Passage to read:
= = = = =

2. Dr Falk and the Commissioner agreed that the whole of Dr Falk's legal costs in pursuing those proceedings were properly deducted by Dr Falk in the 2006-2009 income years.
3. Dr Falk made an application to the AIRC for the legal costs he had incurred in pursuing his wrongful dismissal application in the AIRC (the Cost Application).
4. Dr Falk and legal representatives of the ACT entered into negotiations regarding the terms of Dr Falk's reinstatement and the payment of his legal costs in the AIRC proceedings.
5. The outcome of these negotiations was that the ACT agreed to pay Dr Falk the whole of his legal costs in the AIRC in return for Dr Falk agreeing to withdraw the Cost Application.
6. The ACT Treasurer then exercised his authority under section 130(1) of the Financial Management Act 1996 (ACT) to approve an act of grace payment equal to the amount of the costs as previously agreed and subject to two conditions: (a) that Dr Falk withdraw his Cost Application in the AIRC; and (b) that he release the ACT from all actions and claims arising from the AIRC proceedings.
7. The ACT relied on the device of an act of grace payment authorisation to pay the agreed settlement it having formed the view it did not otherwise have the legal authority to pay the agreed settlement because Dr Falk's application was still pending in the AIRC and, as such, the ACT did not have a 'present legal liability' to meet Dr Falk's costs.
8. Subsequently Dr Falk executed a Deed of Release, the ACT paid Dr Falk the agreed amount and Dr Falk withdrew his Cost Application to the AIRC.
9. The Commissioner included the whole of the amount received by Dr Falk from the ACT in his assessable income for the 2009 income year, pursuant to subsection 6-10(4) and 20-35 of the ITAA 1997, on the basis that the amount was an assessable recoupment within the meaning of section 20-20(2)(a) of the ITAA 1997.

= = = = =

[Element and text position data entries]
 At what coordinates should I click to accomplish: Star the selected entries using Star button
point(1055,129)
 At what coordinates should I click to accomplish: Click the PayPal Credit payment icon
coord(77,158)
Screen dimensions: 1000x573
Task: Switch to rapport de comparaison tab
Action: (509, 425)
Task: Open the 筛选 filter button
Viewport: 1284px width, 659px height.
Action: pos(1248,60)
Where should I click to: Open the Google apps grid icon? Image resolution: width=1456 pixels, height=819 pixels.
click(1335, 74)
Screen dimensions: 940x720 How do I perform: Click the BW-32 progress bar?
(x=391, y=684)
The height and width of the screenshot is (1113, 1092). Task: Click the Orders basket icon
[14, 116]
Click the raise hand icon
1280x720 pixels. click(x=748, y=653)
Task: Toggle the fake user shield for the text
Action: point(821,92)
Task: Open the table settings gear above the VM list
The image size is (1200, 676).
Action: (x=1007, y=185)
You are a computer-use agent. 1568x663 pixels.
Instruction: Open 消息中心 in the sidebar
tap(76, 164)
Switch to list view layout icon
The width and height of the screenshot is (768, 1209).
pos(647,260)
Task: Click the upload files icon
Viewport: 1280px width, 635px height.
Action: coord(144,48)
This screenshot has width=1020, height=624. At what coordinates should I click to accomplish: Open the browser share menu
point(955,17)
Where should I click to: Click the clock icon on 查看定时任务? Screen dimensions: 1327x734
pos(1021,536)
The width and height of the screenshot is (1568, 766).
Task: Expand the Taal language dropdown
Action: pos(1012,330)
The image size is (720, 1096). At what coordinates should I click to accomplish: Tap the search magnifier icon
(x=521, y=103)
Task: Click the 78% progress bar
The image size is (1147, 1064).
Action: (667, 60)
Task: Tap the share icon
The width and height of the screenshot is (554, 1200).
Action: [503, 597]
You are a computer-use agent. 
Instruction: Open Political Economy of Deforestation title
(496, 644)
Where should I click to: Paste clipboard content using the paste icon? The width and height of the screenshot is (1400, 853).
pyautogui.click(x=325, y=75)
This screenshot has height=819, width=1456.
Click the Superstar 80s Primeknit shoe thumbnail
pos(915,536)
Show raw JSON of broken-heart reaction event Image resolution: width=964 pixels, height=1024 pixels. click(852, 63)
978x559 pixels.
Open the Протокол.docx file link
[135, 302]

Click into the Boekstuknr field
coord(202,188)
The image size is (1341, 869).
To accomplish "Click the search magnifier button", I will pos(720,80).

= = = = =

Objectives:
1: Please find every line in the entries that contains the string "size", matching case exactly, and copy each such line.
2: Extend the passage about Dr Falk's legal costs, picking up right after its final numbered paragraph.

Expected outputs:
1:
The image size is (1200, 676).
The image size is (720, 1096). At what coordinates should I click to accomplish: Tap the search magnifier icon
The image size is (1147, 1064).
The image size is (1341, 869).

2:
10. Test case funding was provided to Dr Falk.
Issues decided by the tribunal
The question was whether the payment received by Dr Falk from the ACT was a recoupment that had been received by Dr Falk by way of indemnity pursuant to paragraph 20-20(2)(a) of the ITAA 1997.
An argument put on Dr Falk's behalf that the payment was not a 'recoupment' within the extended definition of that term in subsection 20-25(1) was readily dismissed by the Tribunal (at [45]).
The case then turned on two issues:
- •
- whether the payment received as compensation for past losses, was received 'by way of indemnity', notwithstanding there was no obligation to make good the loss at the time it was suffered, and
- •
- whether the payment, despite being received in the form of an ex gratia payment, was nevertheless a payment received 'by way of indemnity'.
Can an indemnity be created in respect of losses already suffered even if there was no obligation to make good the loss at the time it was suffered?
The question of whether a payment received as compensation for past losses, can be received 'by way of indemnity', despite there being no obligation to make good the loss at the time it was suffered was raised by the conflicting authorities of Walters J in Goldsborough Mort & Co Ltd v FCT (1976) 14 SASR 591 (preferred by the Commissioner) and Hunt J in Commercial Banking Company of Sydney Ltd v Federal Commissioner of Taxation (1983) 70 FLR 433 (preferred by Dr Falk).
Having considered those authorities, together with the decision at first instance in Batchelor and Commissioner of Taxation [2013] AATA 93, and on appeal to the Full Court of the Federal Court at (2014) 219 FCR 453, and the decision of Mason CJ, Brennan, Deane, Dawson and McHugh JJ in the High Court in Cachia v Hanes (1994) 179 CLR 403, the Tribunal concluded (at [55]) that Walter J's views in Goldsbrough Mort correctly stated the law. That is a payment received as compensation for past losses, can be received 'by way of indemnity', despite there being no obligation on the payer to make good the loss at the time it was suffered.
Was the payment received by way of indemnity, despite taking the form of an ex-gratia payment?
The Tribunal concluded (at [74]) that the payment was received by Dr Falk by way of indemnity because its character in his hands was as consideration for him compromising the application for costs that he had submitted to the AIRC and for him providing a release to the ACT in relation to all actions and claims arising from the AIRC proceedings.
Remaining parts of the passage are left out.